◆ DIRECTIONS ◆
Exact copy, pictures excluded: set down only the lines from the one with "The width and" through the end of the entries, keeping both end lines.

-------- DATA SUPPLIED

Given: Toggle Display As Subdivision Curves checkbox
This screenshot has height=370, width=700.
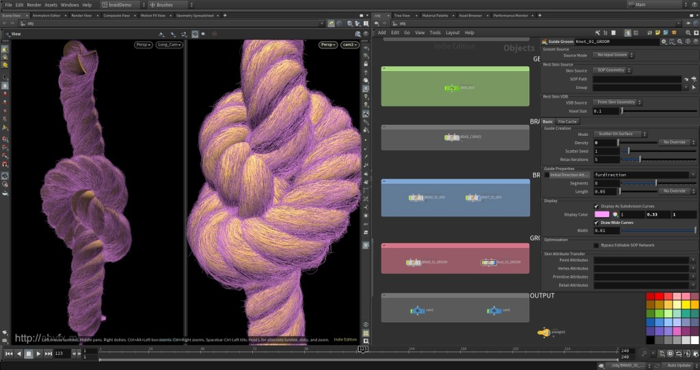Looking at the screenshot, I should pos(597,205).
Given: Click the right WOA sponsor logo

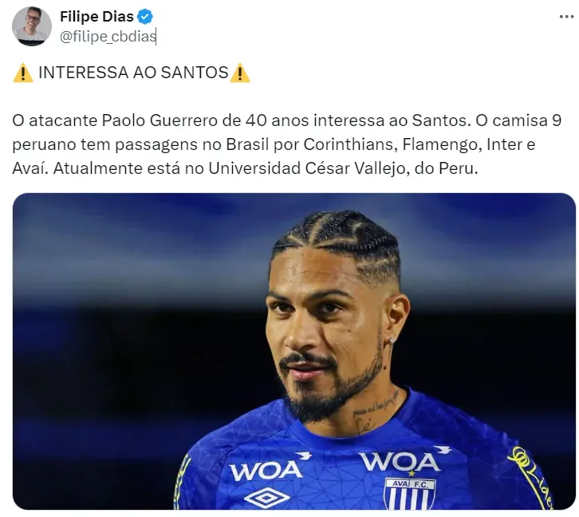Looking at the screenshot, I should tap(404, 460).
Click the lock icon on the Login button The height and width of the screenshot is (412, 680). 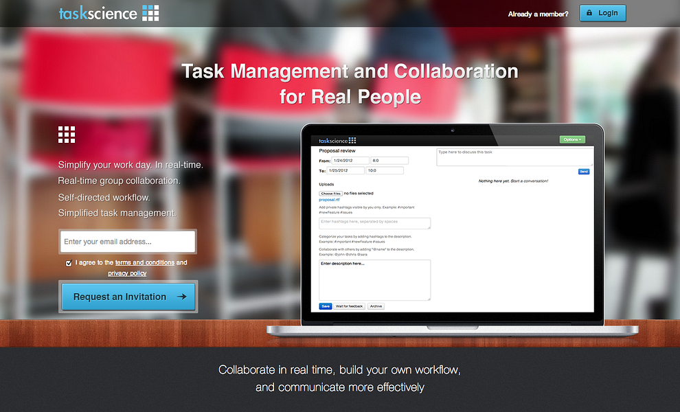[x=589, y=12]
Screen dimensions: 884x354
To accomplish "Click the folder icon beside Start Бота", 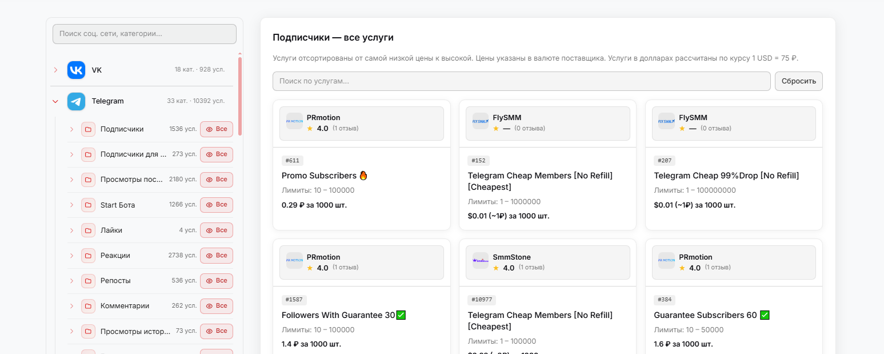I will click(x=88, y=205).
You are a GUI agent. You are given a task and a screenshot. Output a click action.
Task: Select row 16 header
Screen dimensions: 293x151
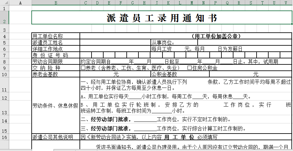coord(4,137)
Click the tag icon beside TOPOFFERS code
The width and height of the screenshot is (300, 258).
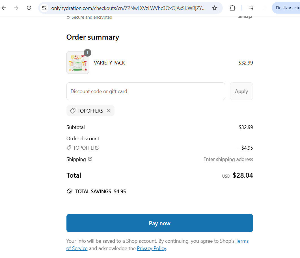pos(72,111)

----------------

◆ RESPONSE FOR THIS EXERCISE ◆
The width and height of the screenshot is (300, 258).
pos(72,111)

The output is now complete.